Some time ago, I enrolled a foster child at a charter school whom I’ll call Keasha. She needed a good school, smaller and more personalized. Brushing aside my lack of legal authority, we asked the receptionist for an application. She explained the school
may not have any spots, described the school culture in fairly negative terms, not downplaying its clubs and afterschool activities, and noted that many students resented the closed campus for lunch. I still asked for an application. She then told Keasha that she needed to take an admissions test, which was a series of math problems. An admission test or any other precondition of enrollment into a charter school is illegal; they are public schools and by law must admit any student who applies if there is space, holding a lottery if there are more students than available spots. I am a lawyer and reviewed most of this charter’s policies years back, and I know there is no admissions test, but I have learned it’s best to just listen sometimes, without relaying my credentials, and see how far people will go. Keasha takes the test. She did well and was then offered a spot in the school. Rather than blast the receptionist, I met with the school’s board chair, a colleague of mine. He explained it was not an admissions test, but one to determine placement for its ninth-grade math classes. He apologized and said he would push to provide training to its leadership and front-line staff on these areas. I felt there was a racial tinge to the issue and the underselling of the school to a student who might be perceived as more difficult, and was a different race than the office person and the majority of the students. I really don’t think this was a policy, but really the way a front-line worker interpreted her job and chose to act, which had a particular racial impact. And as the initial face of the school, with wide and largely unchecked discretion, these front-line workers matter.
The ‘Good’ and the ‘Bad’
I have worked with charter schools for over two decades and I see the subtle and not so subtle ways schools can manipulate the student bodies coming in to increase the test scores coming out. Seemingly neutral rules can be used to screen out students: a very short enrollment window where only the chosen few are informed; creating hurdles to application, like requiring multiple meetings before providing applications to families; limited or no translation of application documents; limited distribution of these documents; and zero tolerance or no excuses disciplinary policies, where students are given little leeway and staffs full of excuses as to why they can only serve the “good” kids. I believe such schools are exceptions. The vast majority of charters do work to meet and serve the needs of underserved students. Also, the vast majority of charters are not created for money, but to help kids, and many charters show extraordinary results with needy students. But if charters are public schools, they have to serve the entire public and that means calling out bad apples for restricting access and demanding transparency about their policies and data.
All Jokes Aside
We need to track and publicize charter schools’ data on enrollment, attrition, discipline and expulsion, and this data should be shared with parents as they make their choices. Charter authorizers should require the tracking and publication of this data and impose financial penalties when schools fall short. I joke during trainings that I know a two-step secret to achieving higher test scores: recruit high achievers and kick out the “bad” kids.
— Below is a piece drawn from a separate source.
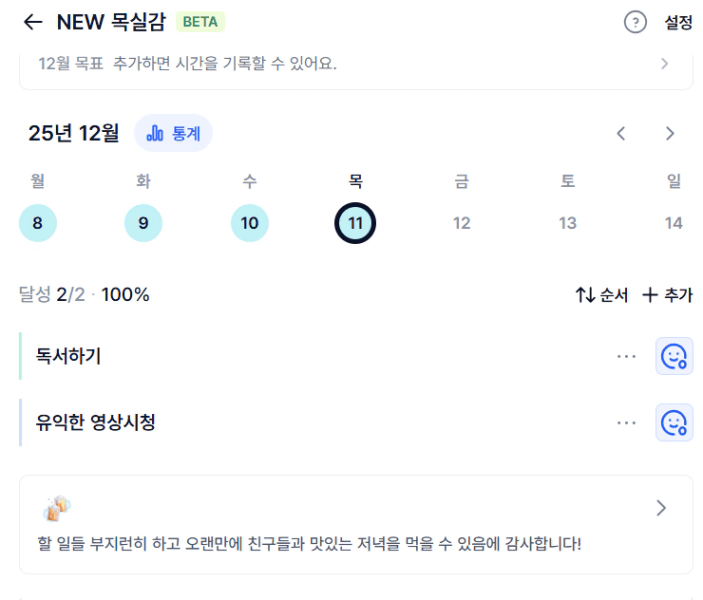This screenshot has height=600, width=703.
Task: Open 통계 statistics view
Action: pos(173,133)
Unfortunately, there is some truth underlying the joke, which echoes across all sectors of American education. While some laugh at the joke, others frown—and a third group takes notes.
Dirk Tillotson is the founder and executive director of the nonprofit Great Schools Choices, which supports community-based charter school development and increasing access for underserved families. He has worked for over 20 years supporting mostly charter community schools in Oakland, New Orleans and New York City, and he’s even consulted on education issues in the Middle East. As a child, his ...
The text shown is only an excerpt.